Snowballs containing stones which were hurled at the windows of a home of three gay men were made by children - one as young as three, Gloucester Youth Court has been told.
The facts emerged during the trial of a 13-year-old boy accused of harassing the men.
During the trial witness Howard Jeans-Seymour, one of the men living in the house, said he believed one of the youngsters outside his home was much smaller than the others. “I would put the smaller one at around three to four,” he told Judge Joti Bopa-Rai.
The court heard how police installed closed circuit television outside Jeans-Seymour’s Gloucestershire home at the end of last year in a bid to stop homophobic abuse but the camera was removed some months later and the alleged abuse started again.
In February Jeans-Seymour, who lives with his partner Imad Belkhadria and another man, Mark Fern went outside the house when he discovered a group of youths.
“One was throwing the snowballs and they were making them and handing them to him. The snowballs hit my bedroom windows,” he told the court.

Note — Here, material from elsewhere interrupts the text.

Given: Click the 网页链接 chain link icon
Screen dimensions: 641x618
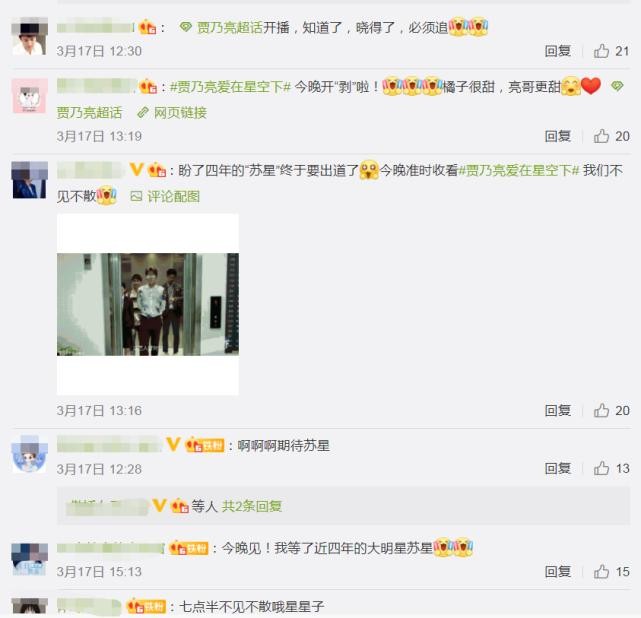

He believed around five snowballs, containing stones, were thrown. “There were stones on the window ledge,” he said, before describing the alleged attacker and the rest of the group.
“The others were anything between 10 and 13,” he said. “They ran off and the one who I considered to have thrown the snowballs stood there in defiance.”
He said they made a slur about his appearance and sexuality. Similar incidents were alleged to have happened on three other occasions in February.
The defendant, who was 12 at the time of the alleged attacks, denies a charge of conduct which amounted to the harassment of Jeans- Seymour by throwing snowballs and coins and by shouting homophobic abuse.
He denies two similar charges relating to Fern and Belkhadria, another of abusing all three men, and of assault on another boy.
On another occasion, Jeans-Seymour said stones thrown at his home “were like thunder” and when he went outside, one stone just missed his face.
The boy and his father visited him to say sorry in March, and his father asked him to apologise,
“He mumbled. I did not hear an apology. In my eyes he did not apologise. I said I was not stopping any process because it was in the hands of the police.
“The father said “fair enough” and shook my hand and went off.”
The trial continues.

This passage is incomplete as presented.